▶

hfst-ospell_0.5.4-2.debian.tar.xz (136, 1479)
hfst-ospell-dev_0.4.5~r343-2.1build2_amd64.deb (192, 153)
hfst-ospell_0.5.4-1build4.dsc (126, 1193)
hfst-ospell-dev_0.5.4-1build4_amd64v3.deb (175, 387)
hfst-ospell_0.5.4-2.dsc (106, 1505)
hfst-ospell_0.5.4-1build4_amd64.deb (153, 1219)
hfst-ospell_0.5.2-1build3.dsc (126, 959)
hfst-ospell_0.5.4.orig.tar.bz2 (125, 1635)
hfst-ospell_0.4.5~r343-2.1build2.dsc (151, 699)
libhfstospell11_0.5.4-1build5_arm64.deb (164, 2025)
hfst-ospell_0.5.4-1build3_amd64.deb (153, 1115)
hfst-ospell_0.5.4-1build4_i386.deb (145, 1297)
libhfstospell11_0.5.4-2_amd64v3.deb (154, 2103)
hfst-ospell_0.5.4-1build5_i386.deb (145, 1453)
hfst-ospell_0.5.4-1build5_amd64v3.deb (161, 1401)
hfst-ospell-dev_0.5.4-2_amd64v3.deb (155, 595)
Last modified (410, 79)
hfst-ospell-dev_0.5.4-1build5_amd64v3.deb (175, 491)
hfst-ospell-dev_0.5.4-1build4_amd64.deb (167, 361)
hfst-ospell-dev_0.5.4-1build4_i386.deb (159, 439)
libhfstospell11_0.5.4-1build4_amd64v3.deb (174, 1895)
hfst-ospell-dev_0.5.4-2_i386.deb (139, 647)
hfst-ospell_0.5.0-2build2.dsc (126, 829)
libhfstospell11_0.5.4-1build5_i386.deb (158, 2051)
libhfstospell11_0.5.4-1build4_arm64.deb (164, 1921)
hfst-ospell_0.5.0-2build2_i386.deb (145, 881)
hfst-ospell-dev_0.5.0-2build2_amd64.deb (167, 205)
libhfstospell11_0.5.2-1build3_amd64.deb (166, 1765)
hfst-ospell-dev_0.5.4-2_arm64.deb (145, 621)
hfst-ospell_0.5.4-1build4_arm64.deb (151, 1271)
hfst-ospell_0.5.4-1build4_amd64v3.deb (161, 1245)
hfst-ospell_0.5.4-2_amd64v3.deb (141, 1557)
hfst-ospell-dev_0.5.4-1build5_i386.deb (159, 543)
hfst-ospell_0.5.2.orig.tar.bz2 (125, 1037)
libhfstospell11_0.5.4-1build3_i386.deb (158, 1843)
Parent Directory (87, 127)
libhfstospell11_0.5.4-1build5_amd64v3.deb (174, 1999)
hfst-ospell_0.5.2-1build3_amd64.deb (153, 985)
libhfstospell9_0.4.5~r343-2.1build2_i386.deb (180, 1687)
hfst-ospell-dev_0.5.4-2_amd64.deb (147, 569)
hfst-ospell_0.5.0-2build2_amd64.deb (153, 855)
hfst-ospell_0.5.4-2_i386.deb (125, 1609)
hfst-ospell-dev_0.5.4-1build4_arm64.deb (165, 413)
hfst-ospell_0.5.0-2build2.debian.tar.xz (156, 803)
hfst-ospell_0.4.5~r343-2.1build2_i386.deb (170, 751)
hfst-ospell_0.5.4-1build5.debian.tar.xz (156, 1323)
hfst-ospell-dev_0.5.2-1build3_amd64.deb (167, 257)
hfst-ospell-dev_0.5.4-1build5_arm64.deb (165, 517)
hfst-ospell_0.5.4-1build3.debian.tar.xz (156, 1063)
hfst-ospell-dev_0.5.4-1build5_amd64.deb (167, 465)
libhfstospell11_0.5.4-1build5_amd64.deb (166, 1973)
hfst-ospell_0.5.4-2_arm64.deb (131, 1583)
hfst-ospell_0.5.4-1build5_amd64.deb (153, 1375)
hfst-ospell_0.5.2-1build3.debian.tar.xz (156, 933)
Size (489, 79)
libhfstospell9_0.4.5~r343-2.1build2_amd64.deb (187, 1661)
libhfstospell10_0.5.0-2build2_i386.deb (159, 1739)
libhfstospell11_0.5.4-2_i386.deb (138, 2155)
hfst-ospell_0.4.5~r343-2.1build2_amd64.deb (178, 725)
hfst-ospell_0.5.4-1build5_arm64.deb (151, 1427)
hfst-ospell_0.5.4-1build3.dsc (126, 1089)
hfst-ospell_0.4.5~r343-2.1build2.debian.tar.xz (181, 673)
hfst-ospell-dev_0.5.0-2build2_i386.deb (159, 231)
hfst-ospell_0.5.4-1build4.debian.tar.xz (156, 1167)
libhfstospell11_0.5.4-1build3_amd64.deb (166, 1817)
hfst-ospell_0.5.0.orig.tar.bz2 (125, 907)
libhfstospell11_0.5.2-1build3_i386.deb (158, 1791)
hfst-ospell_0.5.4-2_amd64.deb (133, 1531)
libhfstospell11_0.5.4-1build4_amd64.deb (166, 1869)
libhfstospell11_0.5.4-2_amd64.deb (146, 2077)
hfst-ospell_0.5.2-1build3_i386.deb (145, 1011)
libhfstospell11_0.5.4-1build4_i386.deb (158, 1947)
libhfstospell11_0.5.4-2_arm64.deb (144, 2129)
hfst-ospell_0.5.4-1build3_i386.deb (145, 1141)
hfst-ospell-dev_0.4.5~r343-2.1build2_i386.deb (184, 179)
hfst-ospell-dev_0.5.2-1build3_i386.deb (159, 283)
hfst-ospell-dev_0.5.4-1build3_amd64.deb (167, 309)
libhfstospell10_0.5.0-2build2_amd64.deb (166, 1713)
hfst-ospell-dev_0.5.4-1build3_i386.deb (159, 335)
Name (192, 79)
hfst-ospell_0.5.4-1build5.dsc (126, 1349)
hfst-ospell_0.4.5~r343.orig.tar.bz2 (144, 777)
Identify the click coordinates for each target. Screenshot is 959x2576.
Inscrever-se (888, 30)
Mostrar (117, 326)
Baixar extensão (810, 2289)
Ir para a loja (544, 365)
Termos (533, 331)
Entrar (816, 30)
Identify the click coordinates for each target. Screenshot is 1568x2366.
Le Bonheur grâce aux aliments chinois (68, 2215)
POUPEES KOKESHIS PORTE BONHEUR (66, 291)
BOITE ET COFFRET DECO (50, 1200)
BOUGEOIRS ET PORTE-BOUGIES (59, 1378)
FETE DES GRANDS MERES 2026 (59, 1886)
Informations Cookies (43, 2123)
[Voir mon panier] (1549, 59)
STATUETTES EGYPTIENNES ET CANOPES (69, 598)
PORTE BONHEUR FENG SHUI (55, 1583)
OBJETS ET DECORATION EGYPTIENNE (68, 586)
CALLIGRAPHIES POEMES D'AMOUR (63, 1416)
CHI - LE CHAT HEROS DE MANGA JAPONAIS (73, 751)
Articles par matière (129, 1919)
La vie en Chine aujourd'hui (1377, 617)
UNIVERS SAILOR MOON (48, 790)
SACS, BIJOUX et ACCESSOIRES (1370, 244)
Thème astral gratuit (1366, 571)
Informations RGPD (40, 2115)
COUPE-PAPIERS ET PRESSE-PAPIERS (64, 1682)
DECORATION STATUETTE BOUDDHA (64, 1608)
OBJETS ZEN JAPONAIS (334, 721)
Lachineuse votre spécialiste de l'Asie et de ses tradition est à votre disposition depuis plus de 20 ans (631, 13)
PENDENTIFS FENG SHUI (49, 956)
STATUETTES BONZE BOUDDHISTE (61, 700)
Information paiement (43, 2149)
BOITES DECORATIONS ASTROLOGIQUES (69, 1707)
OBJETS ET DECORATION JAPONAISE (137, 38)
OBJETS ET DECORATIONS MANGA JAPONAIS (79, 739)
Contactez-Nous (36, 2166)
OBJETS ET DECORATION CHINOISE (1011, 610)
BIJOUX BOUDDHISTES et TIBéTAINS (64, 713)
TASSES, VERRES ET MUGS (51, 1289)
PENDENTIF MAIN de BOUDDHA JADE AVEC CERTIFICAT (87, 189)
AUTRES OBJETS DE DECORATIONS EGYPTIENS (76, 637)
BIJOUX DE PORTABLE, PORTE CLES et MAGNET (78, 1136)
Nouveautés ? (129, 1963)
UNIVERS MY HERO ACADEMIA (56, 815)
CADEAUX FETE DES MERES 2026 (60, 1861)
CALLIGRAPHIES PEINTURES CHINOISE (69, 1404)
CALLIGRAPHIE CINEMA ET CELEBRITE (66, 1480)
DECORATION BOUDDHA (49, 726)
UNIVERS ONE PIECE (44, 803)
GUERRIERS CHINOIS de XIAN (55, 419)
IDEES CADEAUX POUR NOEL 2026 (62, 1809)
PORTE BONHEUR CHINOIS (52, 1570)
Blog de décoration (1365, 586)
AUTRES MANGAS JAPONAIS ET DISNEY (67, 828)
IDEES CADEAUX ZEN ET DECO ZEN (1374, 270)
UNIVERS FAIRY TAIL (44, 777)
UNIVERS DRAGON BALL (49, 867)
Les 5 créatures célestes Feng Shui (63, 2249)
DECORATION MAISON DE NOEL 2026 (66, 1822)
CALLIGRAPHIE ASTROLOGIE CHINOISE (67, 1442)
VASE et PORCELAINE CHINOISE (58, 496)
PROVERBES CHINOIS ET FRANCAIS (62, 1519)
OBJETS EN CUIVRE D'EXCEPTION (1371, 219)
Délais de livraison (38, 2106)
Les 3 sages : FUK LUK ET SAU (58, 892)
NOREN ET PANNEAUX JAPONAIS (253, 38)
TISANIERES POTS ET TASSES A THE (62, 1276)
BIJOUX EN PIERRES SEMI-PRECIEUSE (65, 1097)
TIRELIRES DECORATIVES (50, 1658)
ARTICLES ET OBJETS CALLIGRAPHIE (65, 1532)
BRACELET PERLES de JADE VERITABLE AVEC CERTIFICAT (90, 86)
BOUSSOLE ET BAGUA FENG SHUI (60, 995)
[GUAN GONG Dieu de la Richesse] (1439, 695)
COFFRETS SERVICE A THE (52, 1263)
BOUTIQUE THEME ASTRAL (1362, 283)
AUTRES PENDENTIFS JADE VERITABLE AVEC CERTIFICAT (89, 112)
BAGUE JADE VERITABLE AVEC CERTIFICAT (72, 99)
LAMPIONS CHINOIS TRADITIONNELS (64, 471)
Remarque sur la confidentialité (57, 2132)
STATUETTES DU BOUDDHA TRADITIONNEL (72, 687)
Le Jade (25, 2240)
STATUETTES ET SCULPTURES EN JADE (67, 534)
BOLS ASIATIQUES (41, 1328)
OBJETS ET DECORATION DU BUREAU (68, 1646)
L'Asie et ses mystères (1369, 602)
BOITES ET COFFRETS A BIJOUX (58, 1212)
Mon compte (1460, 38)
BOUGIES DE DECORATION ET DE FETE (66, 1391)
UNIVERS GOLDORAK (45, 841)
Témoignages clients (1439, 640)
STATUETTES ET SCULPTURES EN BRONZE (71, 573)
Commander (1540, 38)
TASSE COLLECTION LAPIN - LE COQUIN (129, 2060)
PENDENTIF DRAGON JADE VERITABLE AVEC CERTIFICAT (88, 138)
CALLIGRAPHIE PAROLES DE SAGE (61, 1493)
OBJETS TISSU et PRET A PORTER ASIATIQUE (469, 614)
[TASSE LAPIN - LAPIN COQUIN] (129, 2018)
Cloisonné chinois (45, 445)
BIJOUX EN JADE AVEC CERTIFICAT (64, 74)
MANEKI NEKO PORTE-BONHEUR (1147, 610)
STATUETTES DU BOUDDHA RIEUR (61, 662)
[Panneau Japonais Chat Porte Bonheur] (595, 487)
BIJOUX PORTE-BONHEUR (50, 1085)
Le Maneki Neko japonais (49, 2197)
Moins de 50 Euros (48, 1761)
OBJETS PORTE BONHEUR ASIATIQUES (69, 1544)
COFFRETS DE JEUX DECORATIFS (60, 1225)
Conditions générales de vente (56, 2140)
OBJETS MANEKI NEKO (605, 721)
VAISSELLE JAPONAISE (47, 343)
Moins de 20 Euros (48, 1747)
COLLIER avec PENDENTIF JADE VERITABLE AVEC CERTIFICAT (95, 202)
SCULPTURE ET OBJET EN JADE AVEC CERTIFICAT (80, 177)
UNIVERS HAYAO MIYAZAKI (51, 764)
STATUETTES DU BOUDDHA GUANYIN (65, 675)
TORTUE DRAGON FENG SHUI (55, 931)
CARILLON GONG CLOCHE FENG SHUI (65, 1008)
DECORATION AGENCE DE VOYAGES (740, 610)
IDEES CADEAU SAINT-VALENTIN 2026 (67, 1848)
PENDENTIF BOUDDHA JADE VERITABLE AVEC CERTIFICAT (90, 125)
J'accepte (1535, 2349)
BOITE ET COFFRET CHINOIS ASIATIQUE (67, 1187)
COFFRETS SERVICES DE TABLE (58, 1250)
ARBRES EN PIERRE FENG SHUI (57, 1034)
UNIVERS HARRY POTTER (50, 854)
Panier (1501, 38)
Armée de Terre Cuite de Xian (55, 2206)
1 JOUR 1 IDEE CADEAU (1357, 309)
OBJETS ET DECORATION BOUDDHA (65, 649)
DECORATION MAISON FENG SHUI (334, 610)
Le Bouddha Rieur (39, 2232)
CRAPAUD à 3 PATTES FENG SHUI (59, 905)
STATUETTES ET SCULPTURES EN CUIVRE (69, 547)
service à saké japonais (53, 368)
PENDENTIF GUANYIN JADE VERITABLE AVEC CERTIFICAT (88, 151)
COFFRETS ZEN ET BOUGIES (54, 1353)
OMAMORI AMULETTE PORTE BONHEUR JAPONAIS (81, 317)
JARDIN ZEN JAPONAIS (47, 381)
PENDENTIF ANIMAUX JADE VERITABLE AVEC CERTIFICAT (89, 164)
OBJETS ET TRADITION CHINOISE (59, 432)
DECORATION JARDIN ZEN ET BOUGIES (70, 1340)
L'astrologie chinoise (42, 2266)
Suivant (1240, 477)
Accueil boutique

◀

Show all lines above containing "IDEES".

* _Result_:
IDEES CADEAUX POUR NOEL 2026 (62, 1809)
IDEES CADEAUX ZEN ET DECO ZEN (1374, 270)
IDEES CADEAU SAINT-VALENTIN 2026 (67, 1848)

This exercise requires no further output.